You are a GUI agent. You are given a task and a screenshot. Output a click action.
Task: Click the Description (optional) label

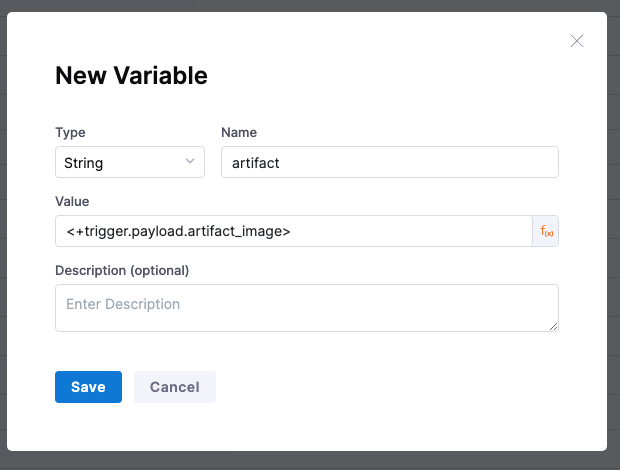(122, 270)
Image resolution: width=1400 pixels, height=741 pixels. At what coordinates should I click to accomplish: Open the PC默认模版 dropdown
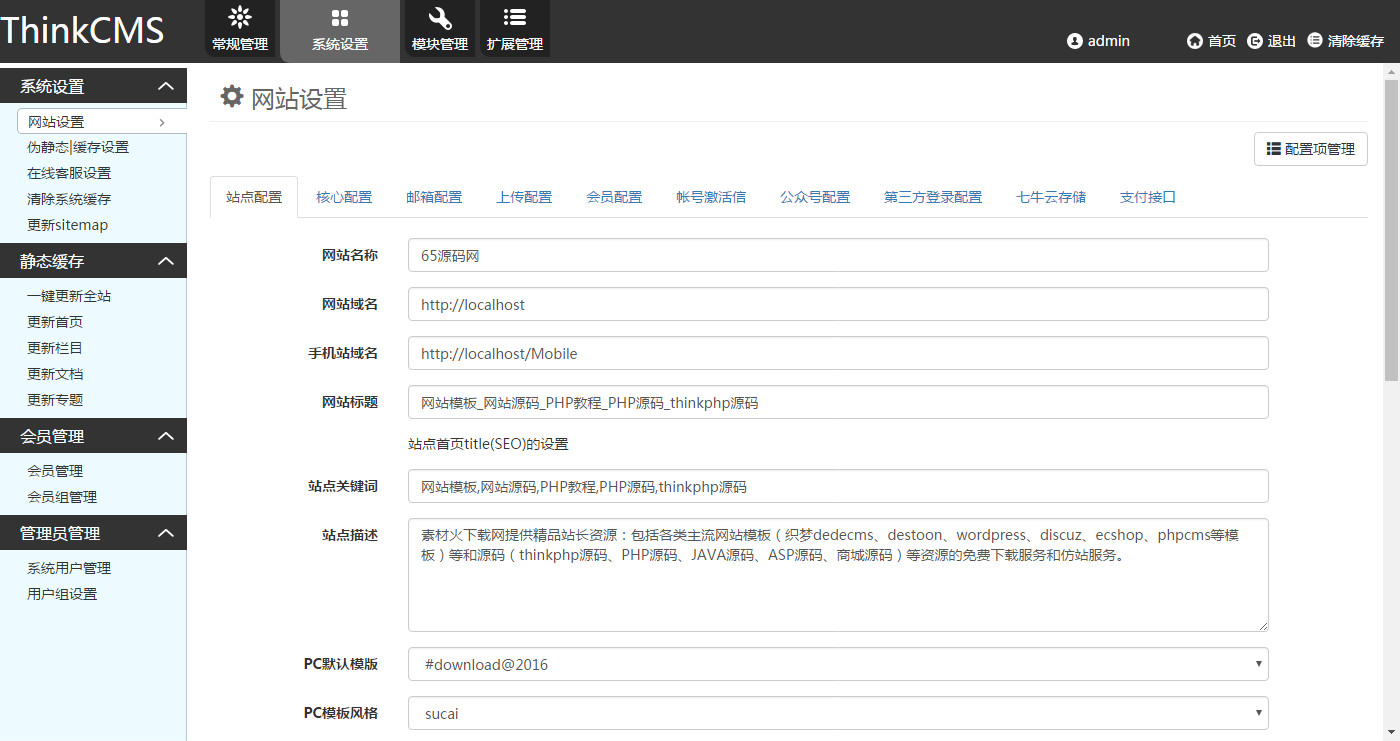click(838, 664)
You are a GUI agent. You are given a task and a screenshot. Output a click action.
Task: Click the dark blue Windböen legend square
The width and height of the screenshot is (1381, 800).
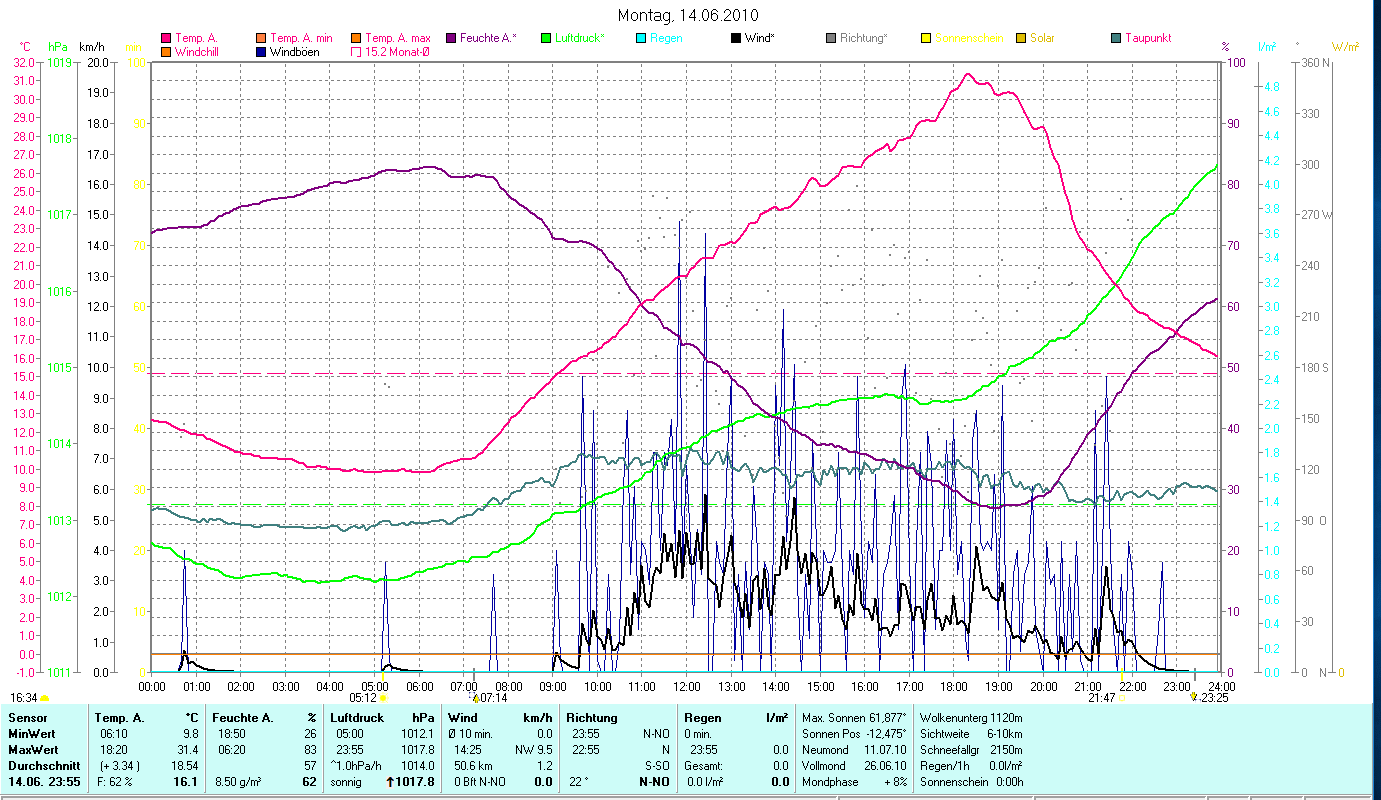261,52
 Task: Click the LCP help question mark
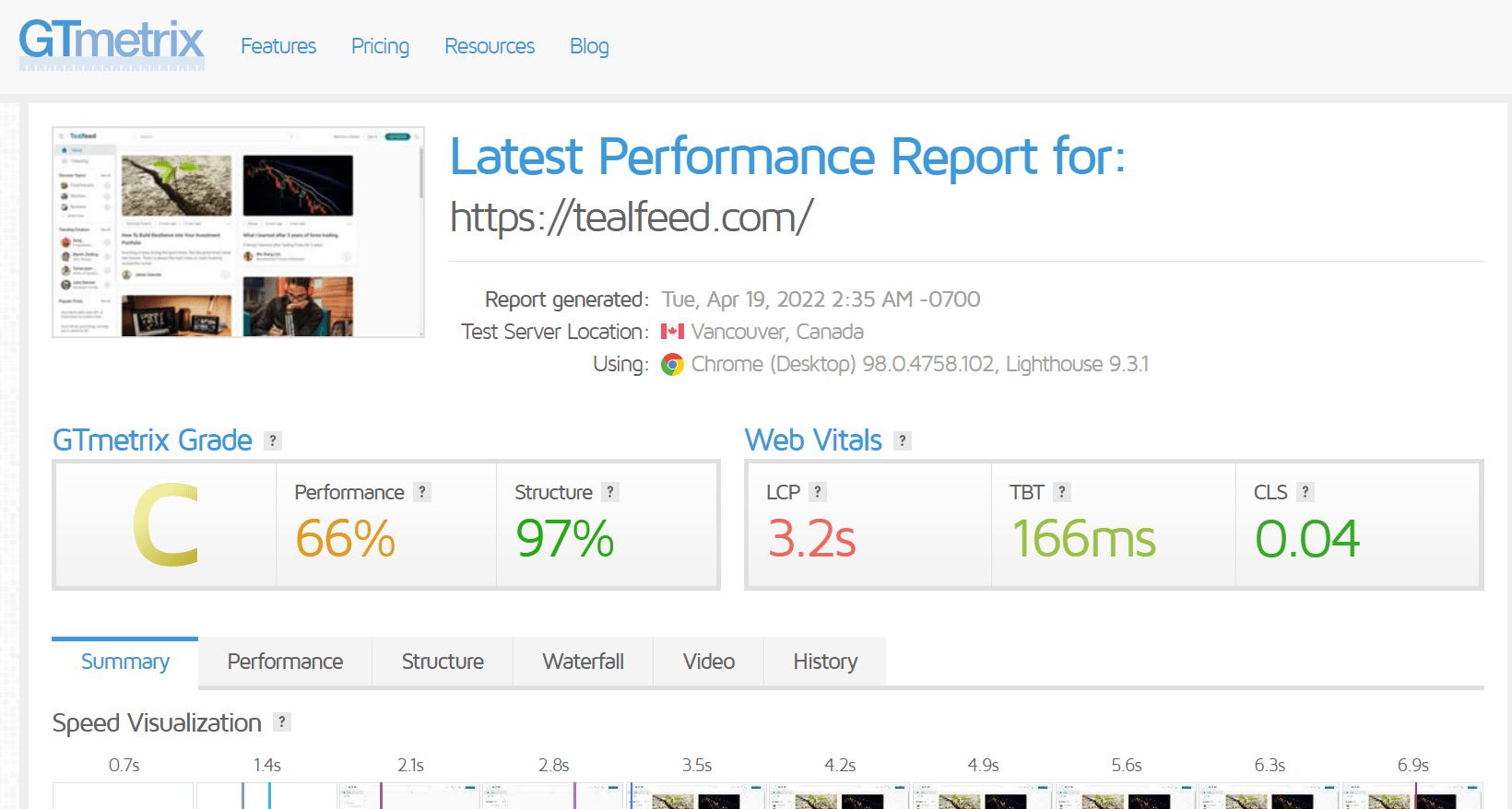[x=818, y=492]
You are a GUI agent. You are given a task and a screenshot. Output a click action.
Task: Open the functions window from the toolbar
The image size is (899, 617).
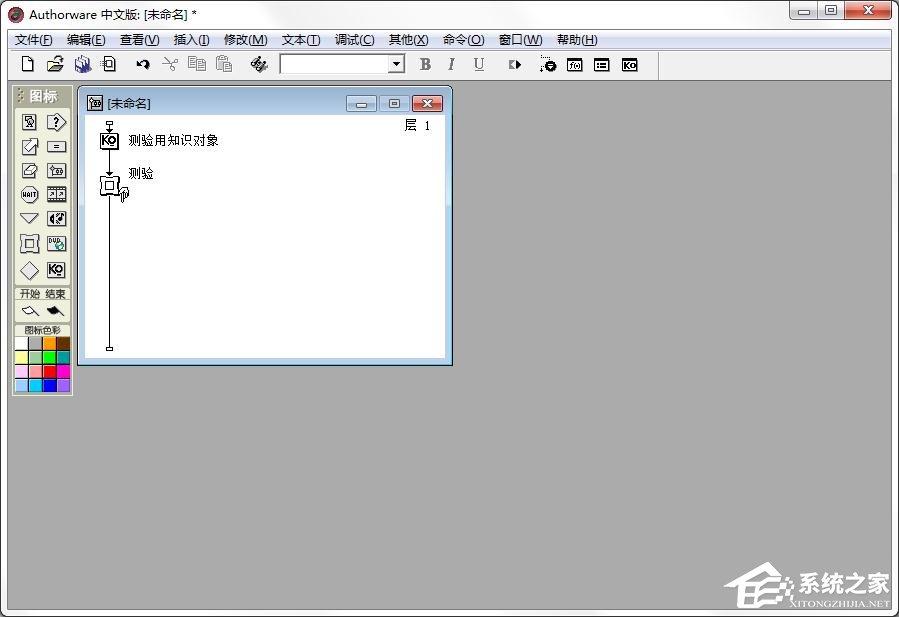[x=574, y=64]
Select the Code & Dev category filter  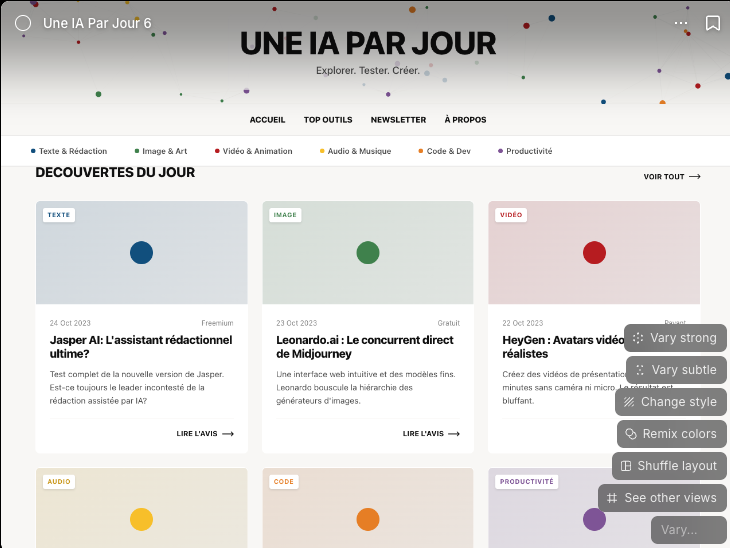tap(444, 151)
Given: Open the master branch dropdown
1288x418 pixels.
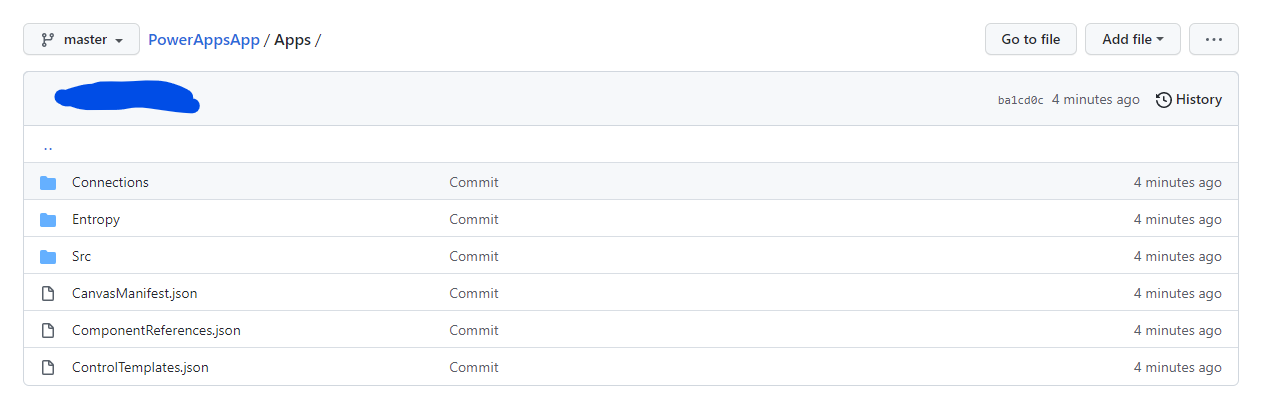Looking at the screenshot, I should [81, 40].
◆ ◆ ◆ ◆
Directions: Your task is to copy word for word the lines from the line containing "Given: Open the master branch dropdown" to the end of the listing, both included, and to drop any pictures.

Task response:
Given: Open the master branch dropdown
1288x418 pixels.
Looking at the screenshot, I should [81, 40].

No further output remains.